O cineasta norte-americano Scott Cooper já deve estar na lista dos diretores mais cobiçados por astros em Hollywood. Coração Louco, de 2009, rendeu ao veterano Jeff Bridges um merecido (e há anos aguardado) Oscar de melhor ator. Quatro anos mais tarde, outro drama de cores bastante realistas, Tudo por Justiça, também proporcionou a Christian Bale um belo momento em sua carreira. Em Aliança do Crime, que estreia hoje nos cinemas brasileiros, o realizador conseguiu um feito ainda maior: lembrar o público e, principalmente, os críticos que, no filme certo e sob direção competente, Johnny Depp pode ser bem mais do que um artista destinado a viver tipos excêntricos.
O longa-metragem lembra outro drama policial que integra a filmografia de Depp, o vigoroso Donnie Brasco (1997), de Mike Newell (de Quatro Casamentos e Um Funeral), no qual o ator, coincidentemente, também vive um personagem menos, digamos, exótico: um policial infiltrado na máfia. Só que, em Aliança do Crime, Depp está do outro lado da Justiça. Ele interpreta, com incríveis vigor e frieza, o papel de James “Whitey” Bulger, chefão do crime organizado na região sul de Boston, que por muitos anos foi um dos homens mais procurados nos Estados Unidos.
Irmão do senador Billy Bulger (Benedict Cumberbatch, de O Jogo da Imitação), que se não o protegia, fingia não não saber de seus inúmeros crimes, Whitey é um personagem limítrofe, com evidentes traços de psicopatia. O interessante é que Depp, que nos últimos anos vinha se dissolvendo em interpretações maneiristas e repetitivas, desta vez constrói seu personagem de dentro para fora, com pequenos gestos, modulações da voz e uma sutileza notáveis. Por trás de lentes de contato azuis, o personagem verte crueldade no olhar, sem cair na armadilha do maniqueísmo.
O roteiro de Aliança do Crime, coescrito por Mark Mallouk e Jez Butterworth, consegue dar a Bulger sutileza. A sua crueldade aos poucos vai ganhando forma, e sendo revelada, na medida em que somos apresentados à trajetória surpreendente do criminoso ao longo das décadas, a partir dos anos 1970 (a direção de arte e figurinos são pontos altos da produção).

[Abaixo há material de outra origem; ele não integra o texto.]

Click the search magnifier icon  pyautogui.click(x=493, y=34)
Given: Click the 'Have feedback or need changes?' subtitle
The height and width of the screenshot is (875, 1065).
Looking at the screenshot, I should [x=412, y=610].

O interessante é que Depp, que nos últimos anos vinha se dissolvendo em interpretações maneiristas e repetitivas, desta vez constrói seu personagem de dentro para fora.
Particularmente interessante, e central à trama, é o relacionamento entre Bulger e o agente do FBI John Connolly (o ótimo ator australiano Joe Edgerton, de O Grande Gatsby), seu amigo de infância. O policial, defendido pelo gângster quando era adolescente em uma briga de bairro, tem uma dívida de honra com o bandido, com quem compartilha as raízes irlandesas e católicas. Esse vínculo pessoal prova ser muito mais relevante para ambos do que a polaridade que eles representam em suas respectivas atividades.
Como já provou em seus filmes anteriores, Cooper tem uma ótima mão para dramas realistas, sombrios, ainda que, formalmente, ele não seja um diretor ousado, porém muito competente. Aliança do Crime é até certo ponto previsível (lembra muito Sobre Meninos e Lobos, que também retrata a mesma região de Boston), e prefere se sustentar em personagens interessantes e em uma história verídica intrigante – difícil acreditar que a carreira do senador democrata Billy Bulger tenha demorado tanto para ter sido maculada pelas atividades criminosas de Whitey.
Aliança do Crime, no entanto, será lembrado mesmo como o filme que devolveu a credibilidade a Johnny Depp, em um momento que sua carreira parecia imersa em grande crise criativa. É um retorno e tanto.